On peut estimer que, le rôle d’un salaire étant aussi d’assurer la sécurité financière de l’employé, il est du rôle de l’entreprise d’indemniser ceux qu’elle licencie pour leur permettre de se retourner. C’est ainsi que l’on a décidé que, au bout de n années dans une entreprise, la suppression de ce revenu régulier valait m euros d’indemnités.
En revanche, dans le cas de l’indemnité de licenciement dans cause réelle et sérieuse, c’est une autre histoire : le mauvais comportement de l’employeur entraîne un préjudice pour l’employé. La logique veut qu’on indemnise ce préjudice ; or, qui peut décider par avance qu’un préjudice ne peut dépasser telle ou telle somme ?

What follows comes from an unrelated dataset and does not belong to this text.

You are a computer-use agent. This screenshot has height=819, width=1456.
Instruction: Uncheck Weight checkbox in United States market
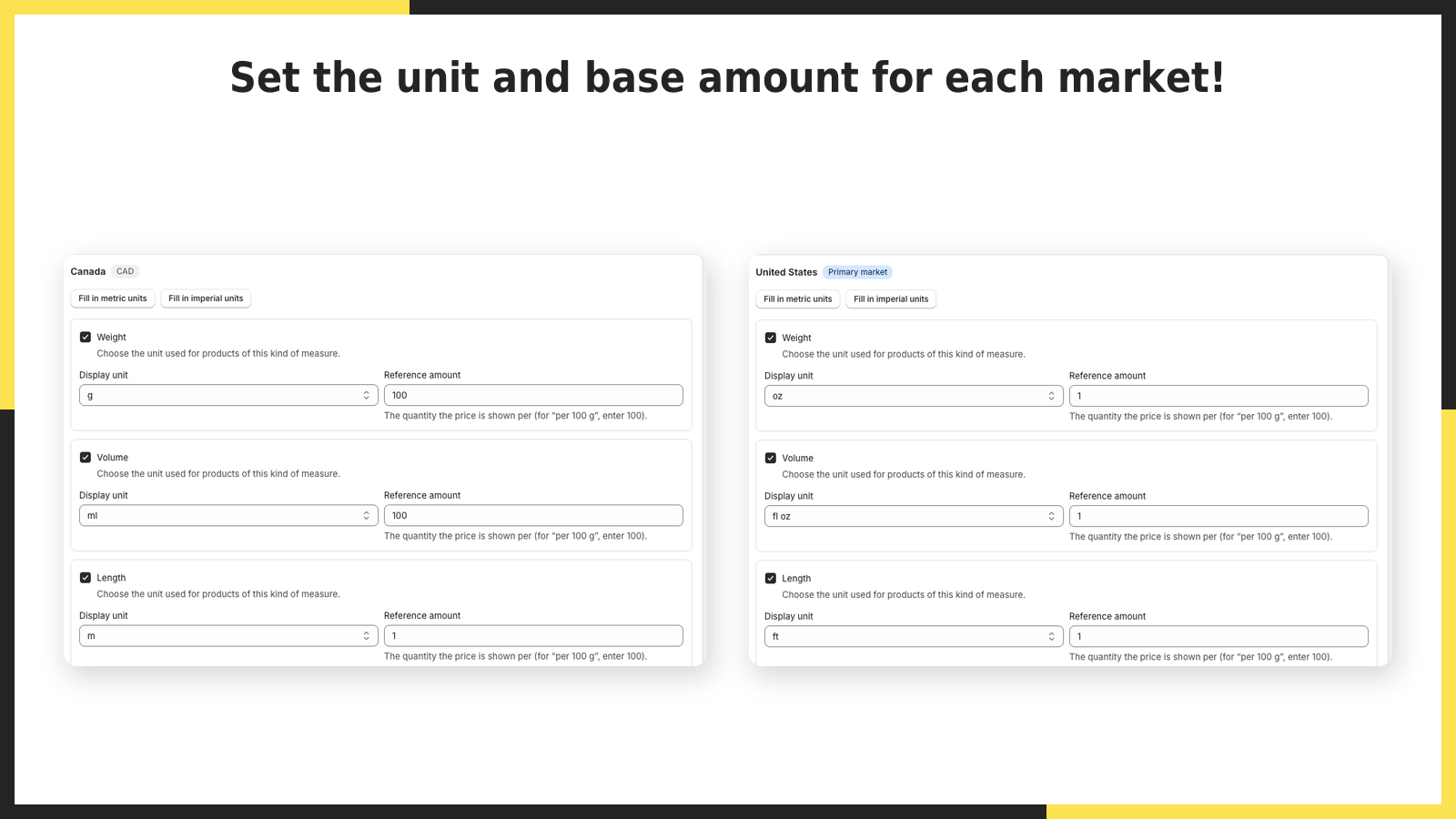click(x=771, y=338)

Imaginons que le même principe soit adopté dans tous les domaines judiciaires : on aurait un plafond d’indemnisation pour tous les types de dommages et intérêts. Votre voisin vous a mis une gifle ? Feuilletons dans un Dalloz, voilà, page 827 du Code des Indemnités Forfaitaires, une gifle c’est 500 €. Suite à cette gifle, vous êtes tombé dans l’escalier, vous vous êtes fracturé le bassin et vous avez plusieurs milliers d’euros de frais ainsi qu’une invalidité partielle définitive ? Désolé monsieur, une gifle, c’est 500 €. Je suis certain que les assurances responsabilité civile adoreraient qu’on ait un système de ce genre.
Un licenciement abusif peut avoir des répercussions spécifiques sans commune mesure avec le seul fait de perdre son emploi. Surtout si un licenciement abusif se base sur l’allégation d’une faute dans un petit univers professionnel. Imaginez une seconde qu’un comptable soit viré pour faute sur l’accusation d’avoir tapé dans la caisse : à chaque fois qu’il postulera dans une autre entreprise, celle-ci va demander le le motif du licenciement, et choisir un candidat qui n’aurait pas cette casserole.
Si, deux ans plus tard, les prud’hommes jugent que l’employeur n’avait aucune preuve de malversation et requalifient le licenciement, ce n’est pas juste la perte d’emploi qu’il convient d’indemniser : notre comptable a également perdu deux ans d’opportunités professionnelles, il a une réputation à reconstruire, il n’a pas été formé aux dernières évolutions de son domaine et sa candidature a du coup moins de valeur. Et encore, je ne compte pas le préjudice moral d’une accusation sans fondement, l’impact familial et éventuellement les relations de voisinage, bref, les conséquences hors du domaine professionnel, qui ne sont pas forcément négligeables non plus. Tout cela, parce que l’employeur l’aura licencié abusivement.
Plafonner l’indemnité, c’est dire : “quel que soit l’impact que le licenciement a eu sur vos revenus, votre respectabilité, votre employabilité, votre moral, bref, votre vie, tout cela ne vaudra jamais plus de n mois de salaire”. Il faut vraiment avoir érigé le cynisme au rang d’art majeur pour tenter de justifier une telle limitation.